_Text for analysis_.
**********

Thanks everyone for all the wise words and support. I'm going through the thread, taking notes and trying to come up with some goals and plans of action.
Sat with H on Tuesday night and had a long talk about kids and where we began to fall apart (H said kids were where the M started to go downhill, so thought I'd exlpore) Biggest bit of info I got from him is that he is looking forward to living in his apartment so he can bond more with the kids--one on one time. Tried to offer him time with just the kids and activites, that I'd step back and he can do it with them, he said, no, you need to be involved, I can't always make things with work.
Also, that the biggest thing for him is the big, giant empty feeling he has inside him.
Last night he asked me, are we going to sit down with your parents while they are here and talk with them. I said "no", not other explanation, and he just said okay. I don't want to do it. I don't need them at the moment for support, I think it would hurt them deeply and I want to avoid that for as long as I can. When the moving van pulls up and carts off his stuff, then I will tell them.
Working on the Disney trip, no idea if he is going to join me. Heck, I don't even know if he is going to join us next week for our annual trip to the PSU homecoming game next weekend. He is still talking a mid-October move out to the new place.
I think you are doing the right thing by not telling your parents. It is better to wait and present them with a 'fait acompli,' one way or the other. Hopefully, all you will have to eventually tell them is that your H and you had some problems and you've resolved them . If they comment now on something you can always say you are having a slump. All marriages have that.
Quote: Also, that the biggest thing for him is the big, giant empty feeling he has inside him
Your H is depressed. I do not know if clinically depressed, but big empty feelings that last months are called depression. Any chance that he'll get help? Just an idea...
Forget about whether H joins you in the trips or not. You cannot control that, anyway. Make your plans for you and your kids and enjoy!
"You don't throw a whole life away just 'cause it's banged up a little"
Tom Smith in "Seabiscuit"
I think it sounds like your H is at least willing to sit down and talk with you about the breakdown. That sounds good and like the two of you communicated well Tuesday night.
I'm with Optimist on the depression but I'm thinking you have said before that he won't see anyone about going on medication.
I think it sounds like you made the right decision on your parents.
Mid-October still gives him time to change his mind.
Plan the most fun trips you can for you and the kids, definitely the convertible and maybe he will join you, if not it will be a memorable time for you and the kids.

**********

_Extracted information_.

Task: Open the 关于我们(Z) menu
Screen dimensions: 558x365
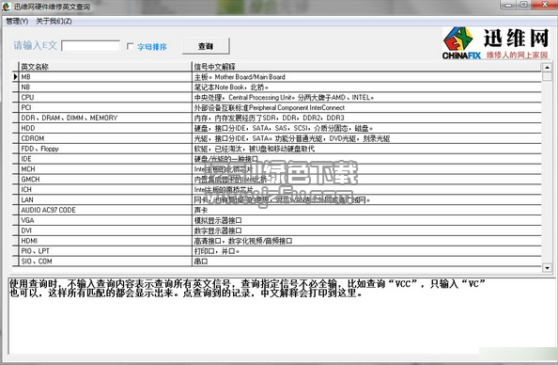Action: click(54, 22)
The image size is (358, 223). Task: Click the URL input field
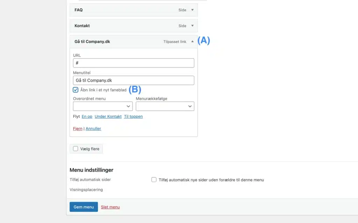point(134,63)
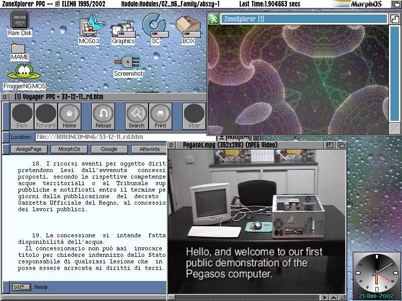402x301 pixels.
Task: Select the FroggerNG.MOS frog icon
Action: pos(24,73)
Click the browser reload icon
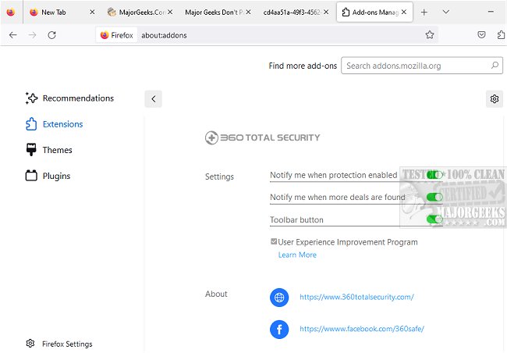 click(51, 35)
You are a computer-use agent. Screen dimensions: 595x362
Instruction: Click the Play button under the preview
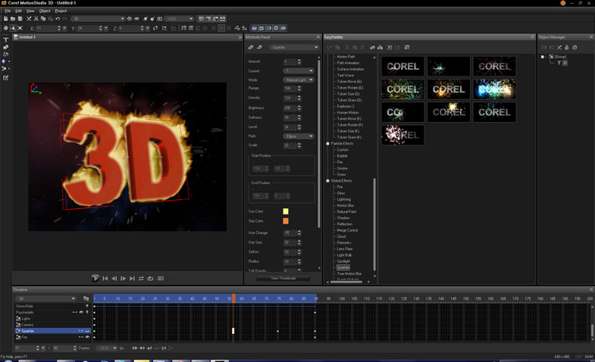[x=96, y=279]
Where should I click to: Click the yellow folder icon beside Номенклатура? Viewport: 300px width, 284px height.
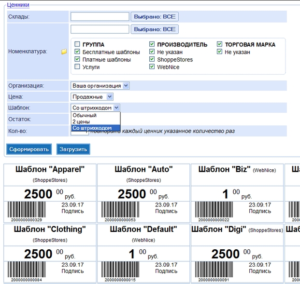64,52
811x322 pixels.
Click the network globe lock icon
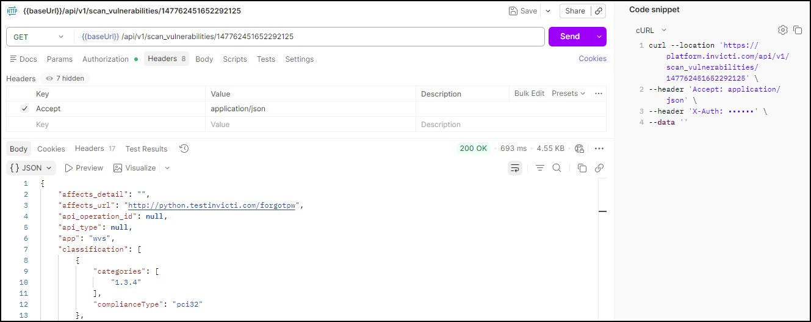[580, 148]
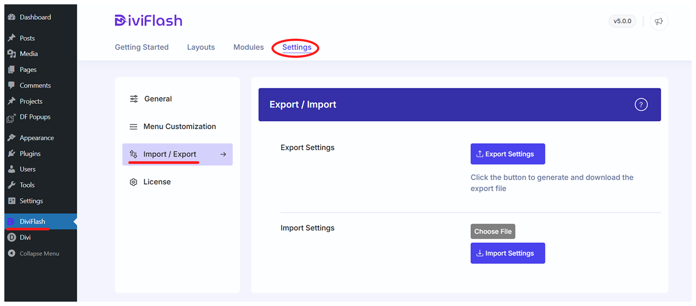The image size is (696, 306).
Task: Click the v5.0.0 version badge
Action: 622,21
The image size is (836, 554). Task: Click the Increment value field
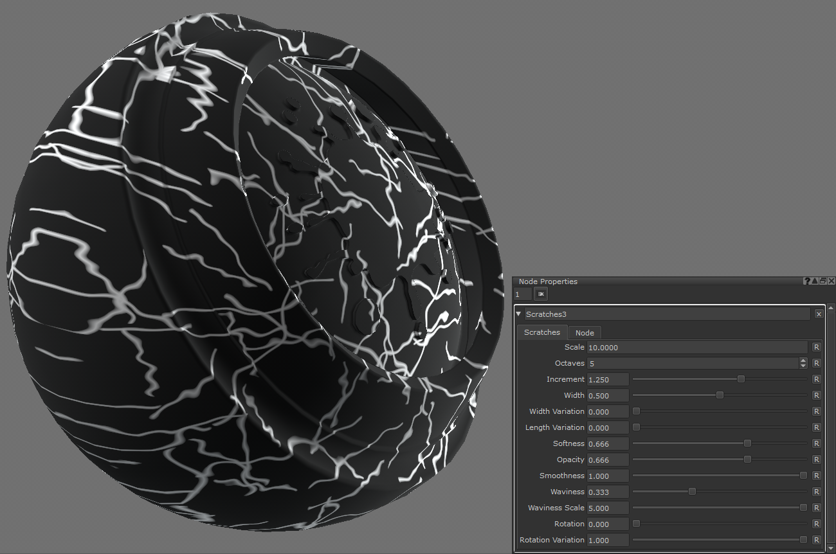(x=608, y=379)
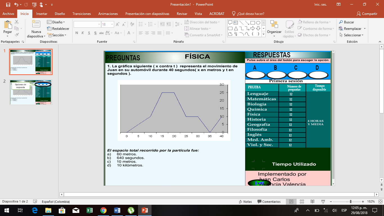Click the Compartir share button
Image resolution: width=384 pixels, height=216 pixels.
coord(367,14)
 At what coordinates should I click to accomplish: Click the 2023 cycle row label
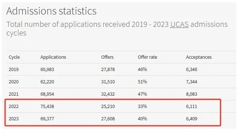tap(14, 119)
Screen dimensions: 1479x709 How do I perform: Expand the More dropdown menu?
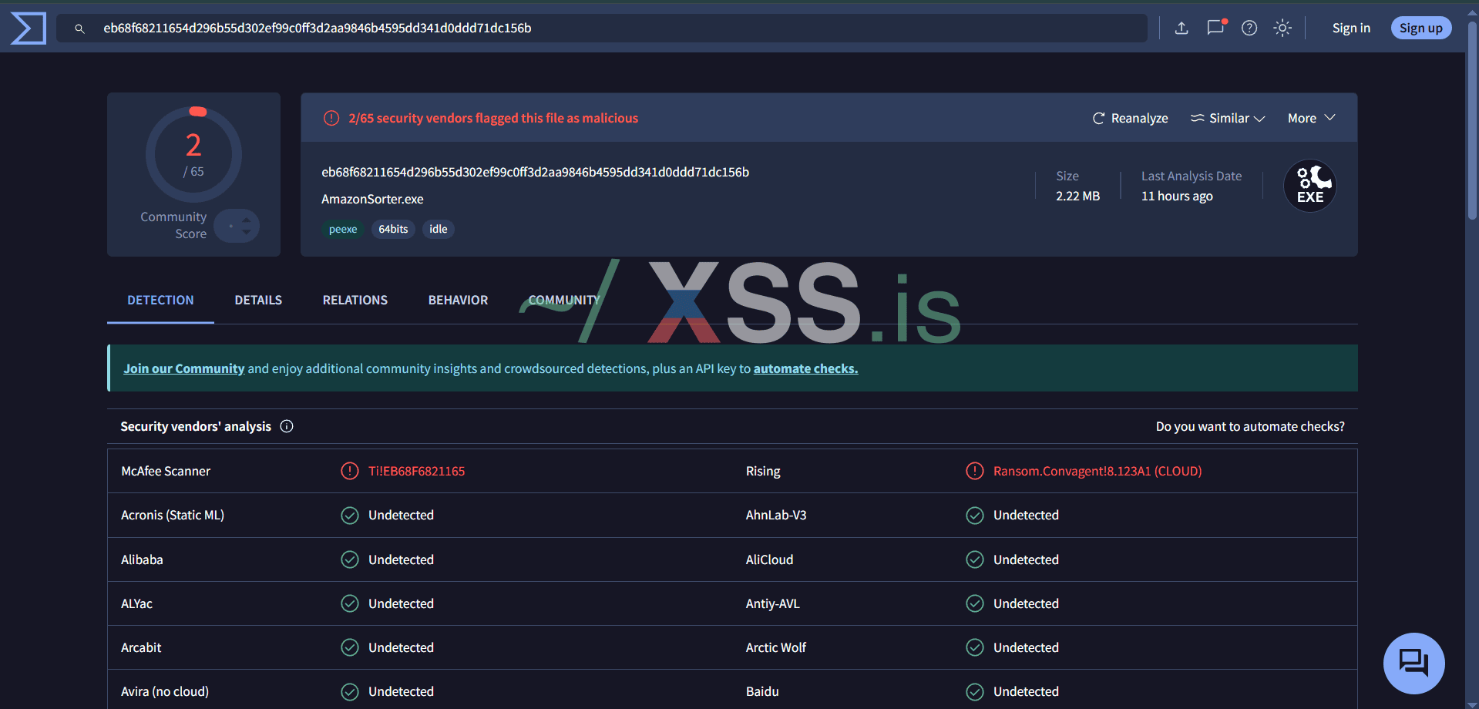point(1311,118)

**********

_Check your understanding_.
1. In the forum thread about the separation, when is the husband still talking about moving out to the new place?
2. Copy the forum thread word for word from "Tom Smith in" up to and including "on your parents.".

_Answers per task_.
1. Mid-October.

2.
Tom Smith in "Seabiscuit"
I think it sounds like your H is at least willing to sit down and talk with you about the breakdown. That sounds good and like the two of you communicated well Tuesday night.
I'm with Optimist on the depression but I'm thinking you have said before that he won't see anyone about going on medication.
I think it sounds like you made the right decision on your parents.